Master Thesis Defense by Martin Damyanov Aleksandrov

Mr Martin Damyanov Aleksandrov defended his master thesis on 'Heuristics and Policies for Online Pickup and Delivery Problems'


Mr Martin Damyanov Aleksandrov defended his master thesis on 'Heuristics and Policies for Online Pickup and Delivery Problems'  at UNL on 15 October 2012

Abstract:

 

In the last few decades more and more research attention has been dedicated to a specific subclass of Vehicle Routing Problems due to its significant importance in several transportation areas such as taxi companies, courier companies, transportation of people, organ transportation, etc. These problems are characterized with their dynamicity as the demands are, in general, unknown in advance and the locations related with them are paired. Therefore, in this thesis we focus exactly on a version of Dynamic Pickup and Delivery Problems with a particular attention to the process of learning simple dispatch heuristics in an optimal way. We were motivated by a problem arised in an Australian courier company, which operates in Sydney, Melbourne and Brisbane, where almost every day more than a thousand transportation orders arrive and need to be accommodated.

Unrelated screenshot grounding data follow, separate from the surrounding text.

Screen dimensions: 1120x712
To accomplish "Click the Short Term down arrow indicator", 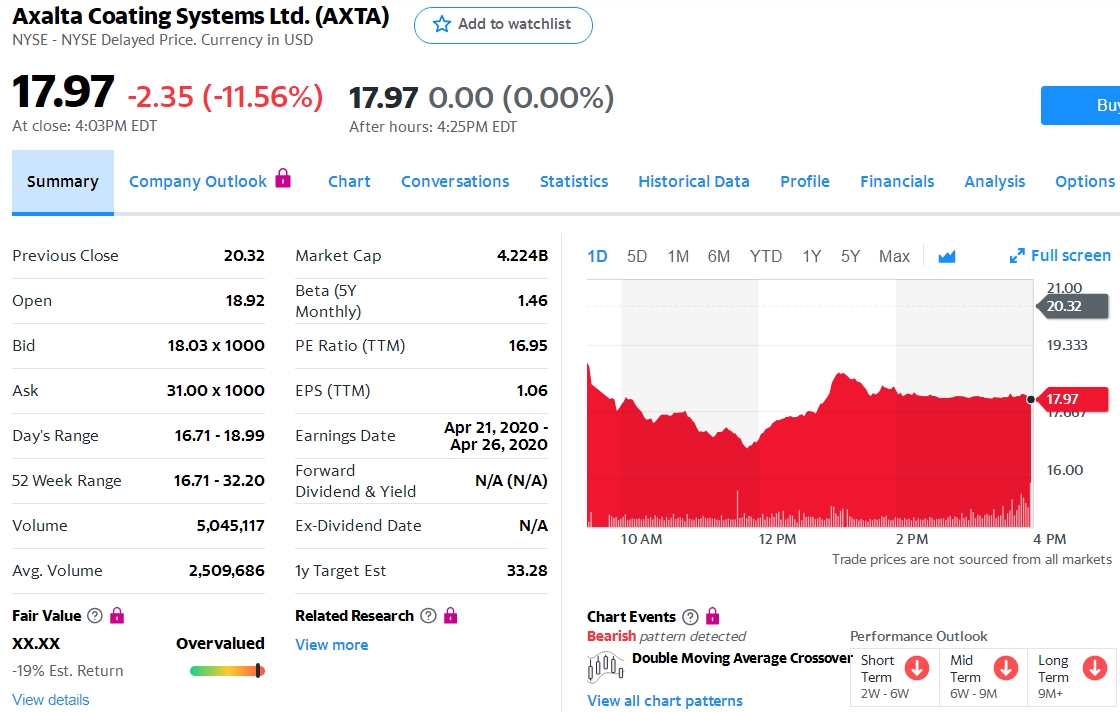I will (x=916, y=668).
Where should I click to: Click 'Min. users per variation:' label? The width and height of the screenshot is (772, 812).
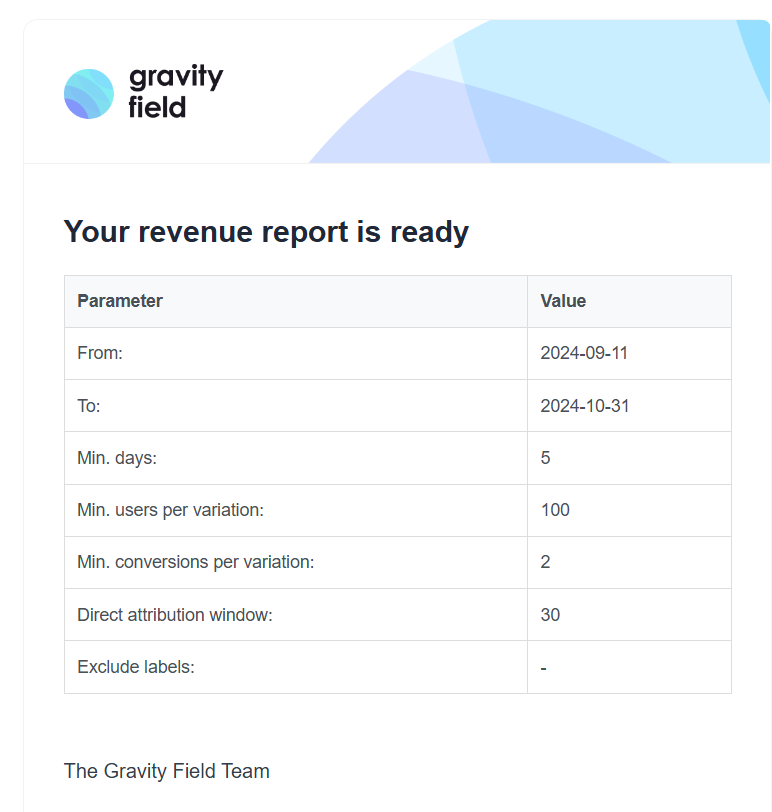170,510
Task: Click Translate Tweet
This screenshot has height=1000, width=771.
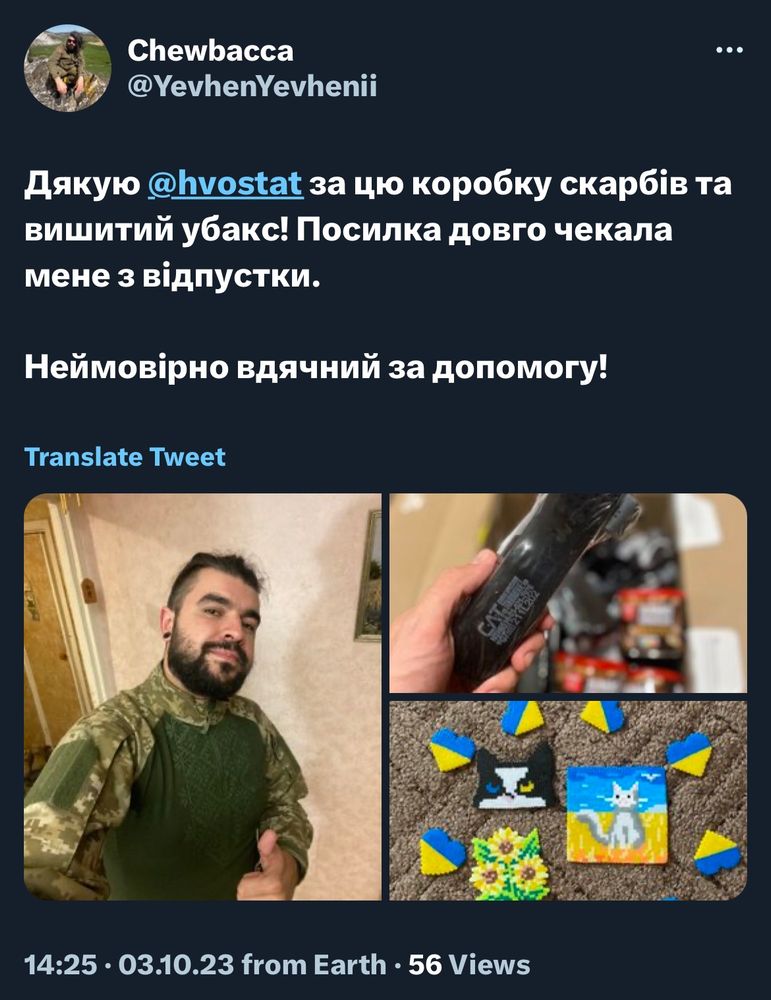Action: (x=125, y=457)
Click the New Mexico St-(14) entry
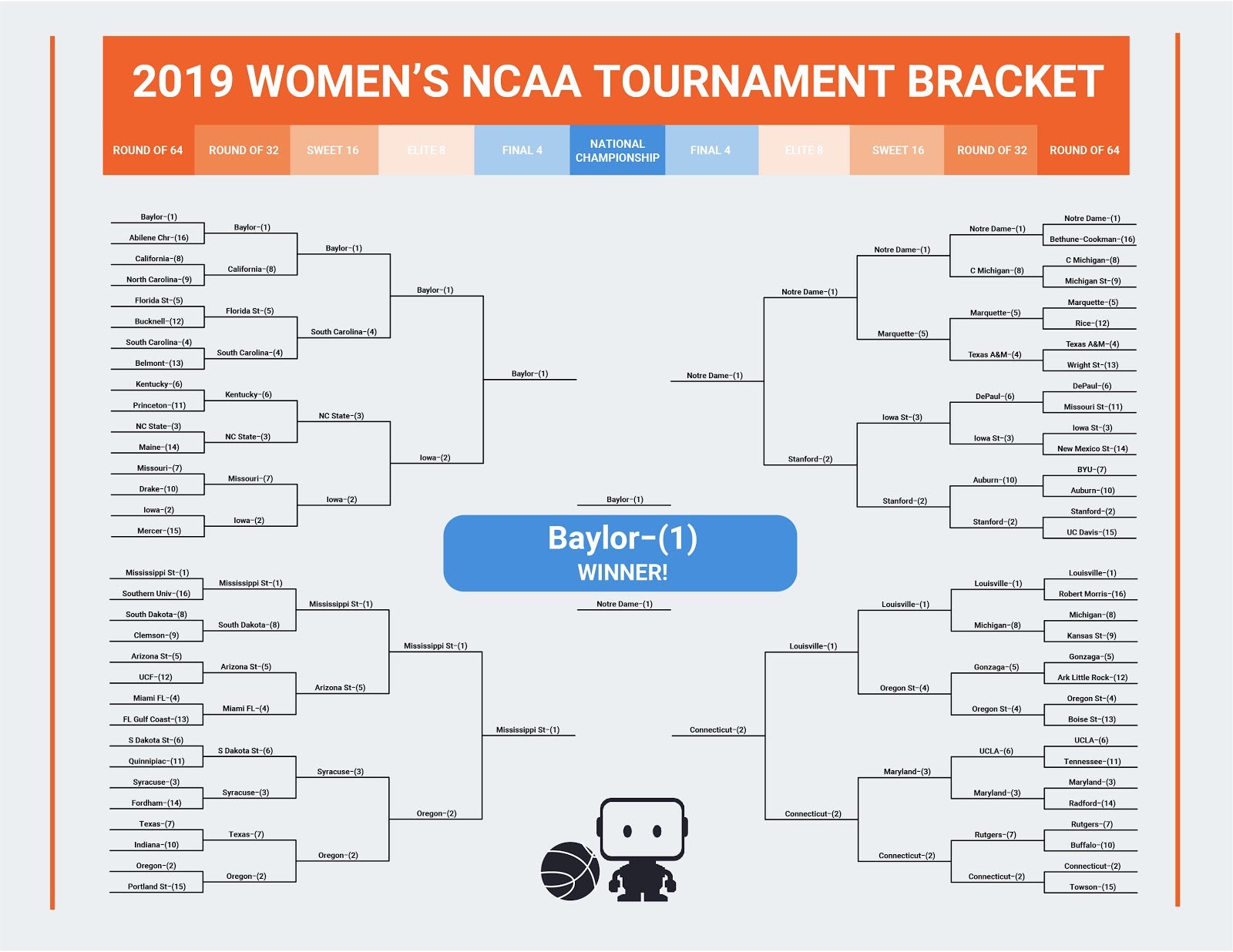This screenshot has height=952, width=1233. coord(1092,449)
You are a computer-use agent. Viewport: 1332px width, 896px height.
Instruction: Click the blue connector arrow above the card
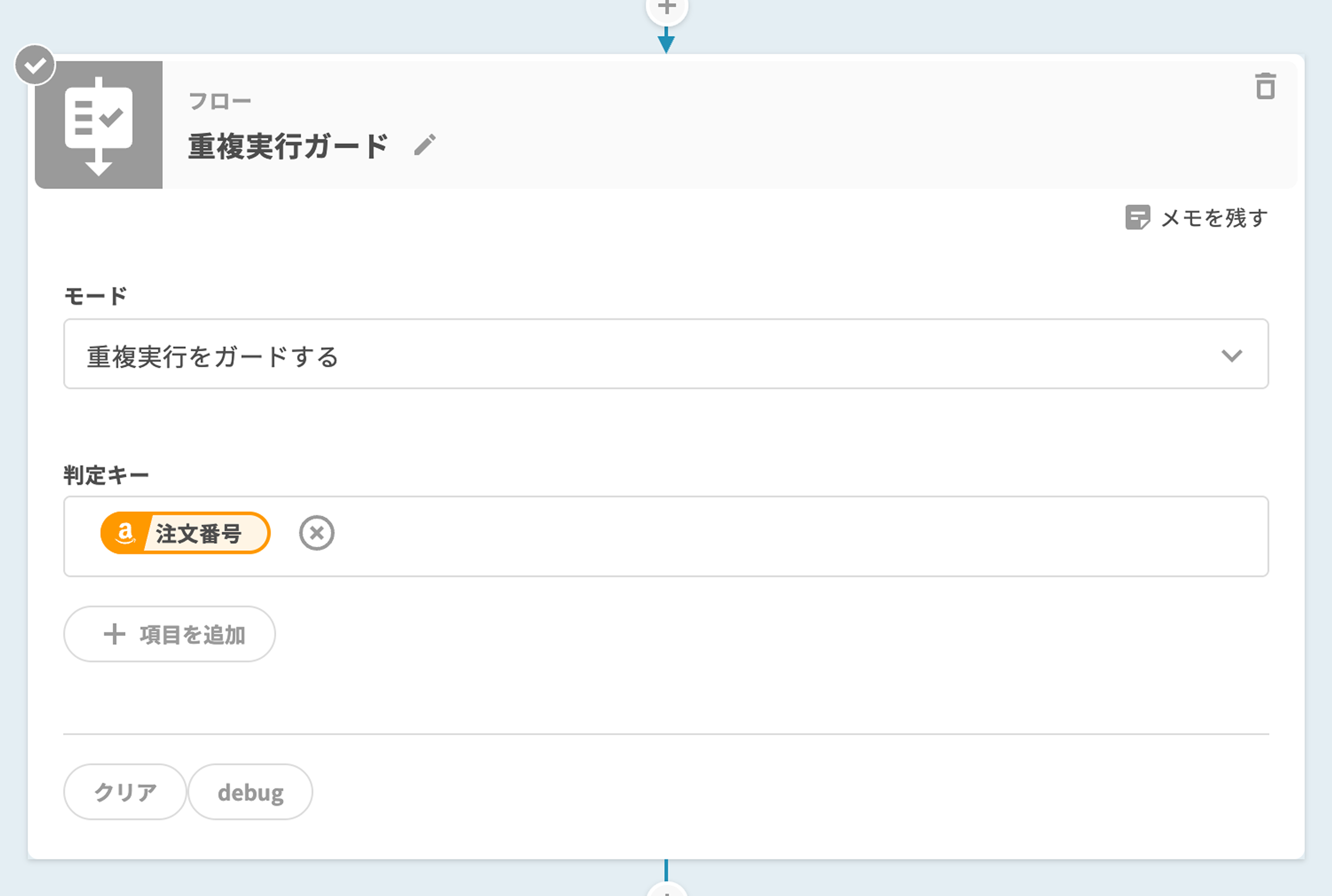[x=667, y=42]
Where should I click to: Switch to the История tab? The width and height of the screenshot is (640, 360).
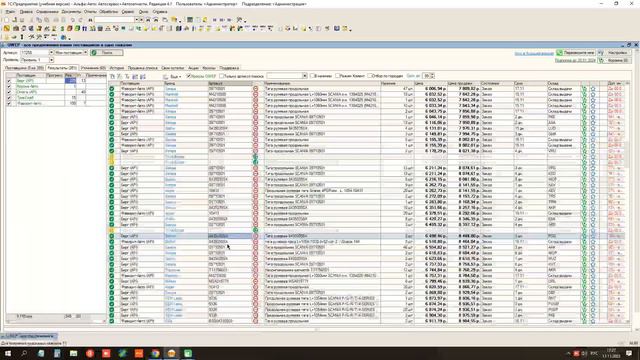point(116,68)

The fi rm has a fleet of almost two hundred various types of vehicles, which operates mostly within the city areas and which are assigned to particular regions of these areas. Thus, whenever new orders arrive at the system the dispatchers are in front of a complex decision epoch related with the allocation of the new customers within an already existing route and at the same time achieving a complex multi-level objective function as much as possible. In this thesis we present a recommendation system able to rank simple dispatch heuristics. We implemented eight of these, observing different characteristics of the current fleet and orders. It incorporates an artificial neural network that is educated on the basis of two hundred days of past data. The training process was conducted under the supervision of schedules produced by Indigo, i.e. an oracle able to produce suboptimal solutions when given problem instances. The system leaves open a possibility for many dispatch policies to be implemented that are based on this rule ranking. It also allows for constructing fleet schedules helping dispatchers in the company to manage the vehicles. In addition, we obtained results a hiring plan for the human resources each single day and within the di fferent periods of the day. The results obtained are very interesting and promising. The latter give basis for several prize-winning future prospects such as channel fleet management, considering traffic conditions, constructing crew schedules for loading and unloading heavy packages and learning hyper-heuristics able to control simple-rule sequences.